An intro to DeepSeek's distributed file system

Workload and Motivation

  • 3FS is described as born in a high‑frequency trading context (2019) and repurposed for AI workloads.
  • Target workload: huge, mostly read‑heavy datasets, petabyte scale, many clients, extremely high random‑read throughput.
  • Some suggest ML workloads only really need capacity, parallel reads, and redundancy, not strong consistency; others strongly push back that “consistency is hard, so skip it” tends to end badly at scale.

Architecture and Performance Characteristics

  • Architecturally, it’s a scale‑out metadata filesystem (like Colossus, Tectonic, HopsFS, etc.) with metadata in a distributed DB (FoundationDB).
  • Key points people highlight:
    • NVMe + RDMA, optimized for huge batched random reads from a small set of large files.
    • FUSE client for convenience, but with a hybrid mode: open via FUSE, then use a native library for the data path to avoid FUSE overhead.
    • Very high random IOPS per node (tens of GiB/s, multi‑million 4K IOPS) reported; metadata ops (mdbench) not especially stellar.

Comparisons to Other Systems

  • ZFS: acknowledged as not scale‑out; can grow storage on one node but not aggregate multiple machines for parallel IO.
  • CephFS: praised for real‑world PB‑scale and used at large orgs; criticized as complex to run and relatively slow on modern NVMe without major tuning; some counter with recent Ceph benchmarks (TiB/s, multi‑million IOPS).
  • Alluxio, HopsFS, ObjectiveFS, JuiceFS, SeaweedFS:
    • Alluxio/others already have FUSE and tiered storage; 3FS’s differentiator is truly scale‑out metadata and RDMA‑centric design.
    • JuiceFS/S3‑backed designs trade much higher latency for simplicity and cheap capacity.
    • SeaweedFS focuses on tiny objects with minimal metadata; 3FS on huge files, chunked and read at very high random IO rates with POSIX access.

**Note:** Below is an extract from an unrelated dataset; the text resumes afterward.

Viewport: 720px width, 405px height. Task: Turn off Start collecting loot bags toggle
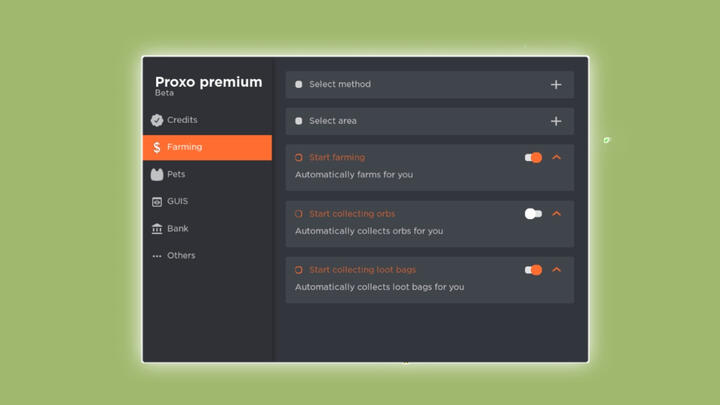point(533,270)
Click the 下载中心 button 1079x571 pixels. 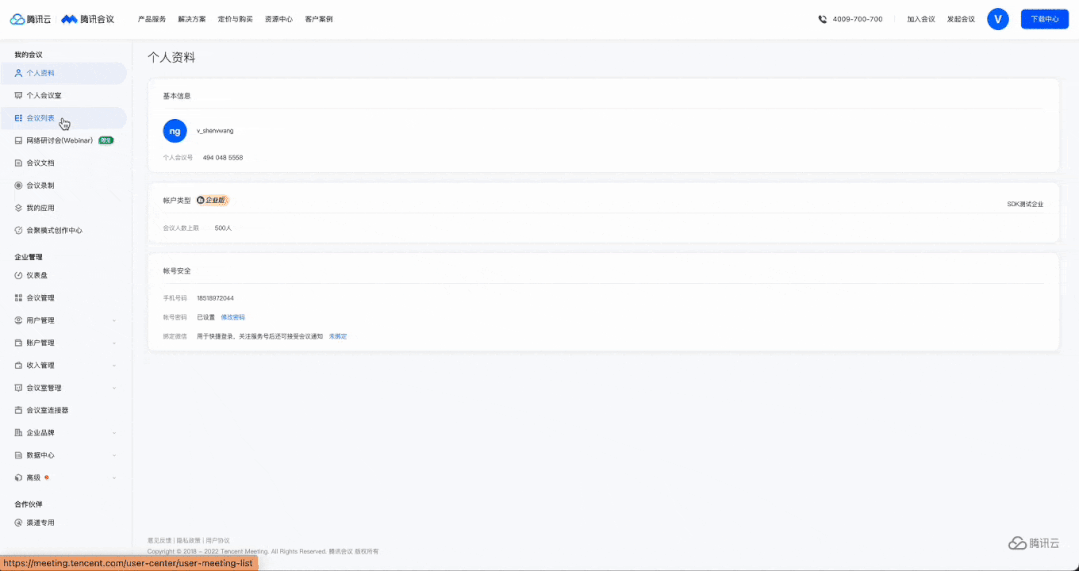[x=1044, y=19]
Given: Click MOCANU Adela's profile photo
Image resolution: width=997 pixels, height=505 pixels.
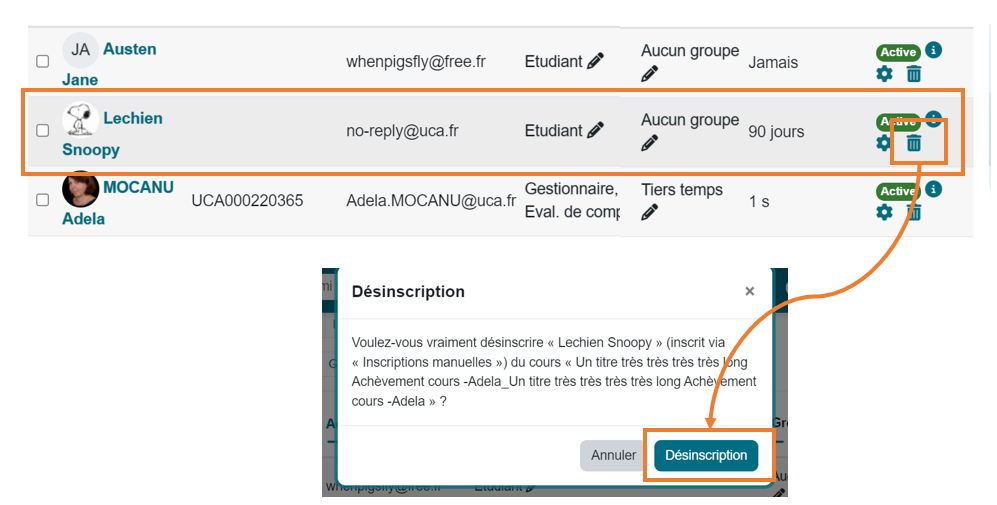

Operations, Cost, and Cloud Constraints

  • Running your own 3FS‑style cluster on AWS vs FSx Lustre: rough back‑of‑envelope puts it ~12–30% cheaper, but you now own all operational complexity.
  • Several comments note that any self‑run storage cluster (Ceph included) is an operational bear.
  • Complaints that public‑cloud NVMe throughput lags commodity on‑prem SSDs, affecting how replicable 3FS‑like performance is in the cloud.

Durability, Backup, and DR

  • Common pattern: rely on intra‑cluster replication for hardware failures; use snapshots and possibly separate datacenters for “fat‑finger” and disaster recovery.
  • Distinction between redundancy (for continuous operation) and backups (for rollback in time and catastrophic mistakes) is emphasized.
  • Techniques mentioned: cross‑region mirroring, nearline/snapshot tiers, and traditional tape at hyperscaler scale.

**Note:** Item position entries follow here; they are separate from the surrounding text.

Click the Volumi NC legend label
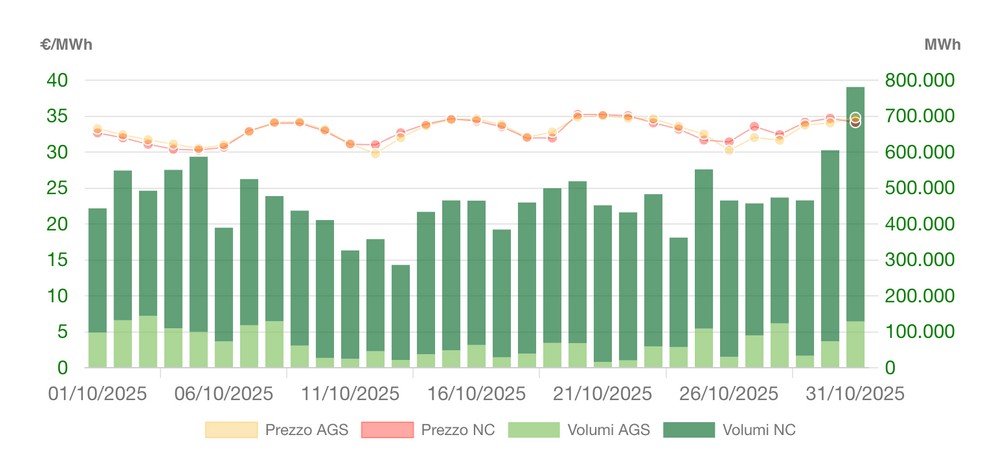This screenshot has height=469, width=1000. point(757,430)
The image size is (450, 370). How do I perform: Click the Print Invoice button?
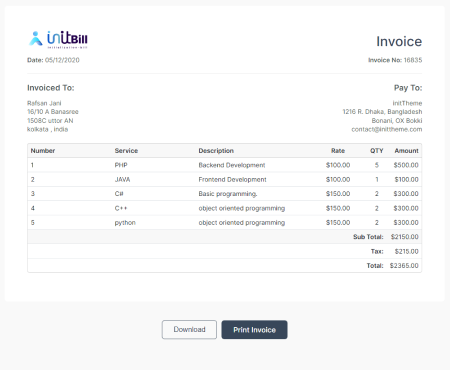coord(254,330)
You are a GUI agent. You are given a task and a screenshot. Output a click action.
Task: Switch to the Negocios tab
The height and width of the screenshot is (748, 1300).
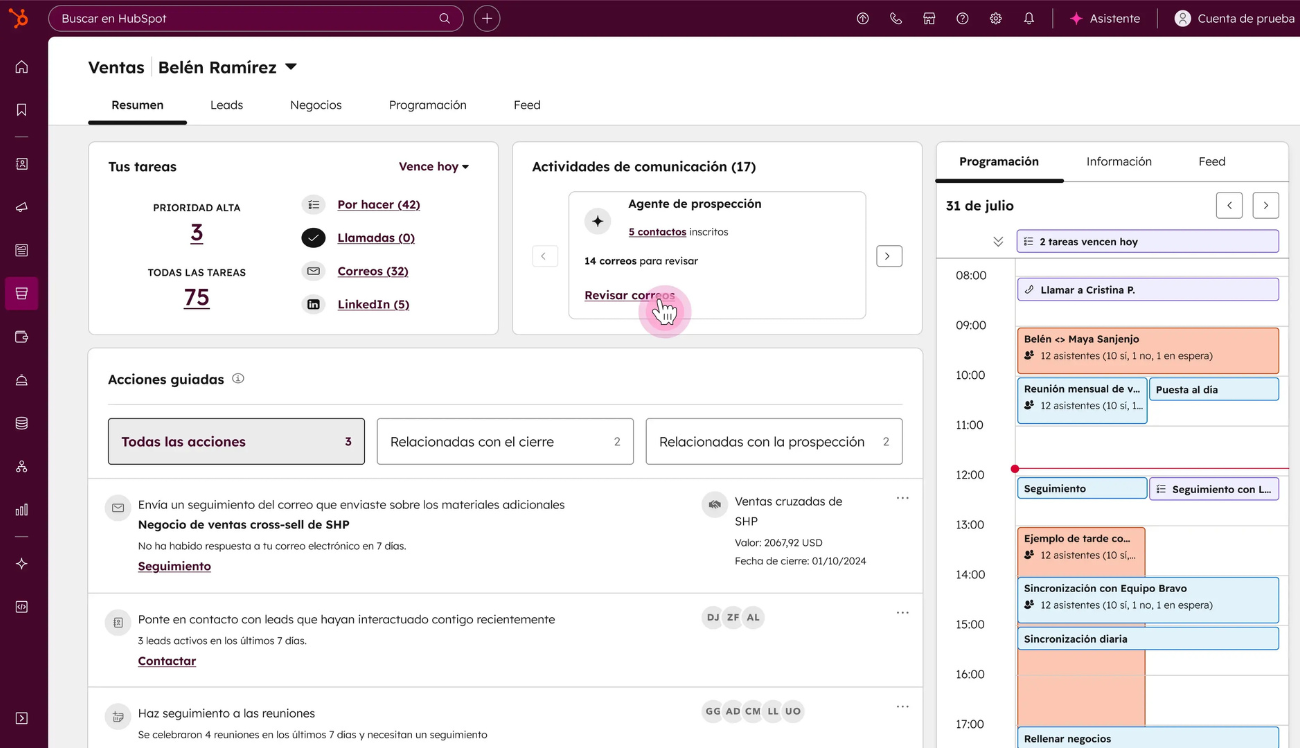(316, 105)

Security and Backdoor Debate

  • One subthread questions the odds that 3FS is backdoored.
  • Responses split:
    • Some say it’s low‑probability, especially if deployed on isolated networks.
    • Others argue supply‑chain and vendor backdoors are a very real, historically demonstrated risk, and that treating them as “odd” concerns undermines serious threat modeling.
  • Discussion touches on nation‑state involvement and the need for defense‑in‑depth even for “internal” infrastructure.

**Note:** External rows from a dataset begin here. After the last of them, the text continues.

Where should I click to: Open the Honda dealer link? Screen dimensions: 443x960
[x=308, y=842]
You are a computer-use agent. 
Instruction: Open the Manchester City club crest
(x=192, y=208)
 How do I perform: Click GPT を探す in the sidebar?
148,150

Other Questions and Speculation

  • Comparisons for homelab / small‑scale setups (JuiceFS+S3, SeaweedFS) focus on latency vs simplicity rather than raw performance.
  • Open questions raised (but not fully resolved) about:
    • How capacity expansion is handled in practice.
    • What happens on metadata manager failures and what redundancy model is used.
  • One commenter wonders if this kind of FS makes large, CPU+NVMe‑based distributed LLM inference/training more viable, but no concrete performance analysis is provided.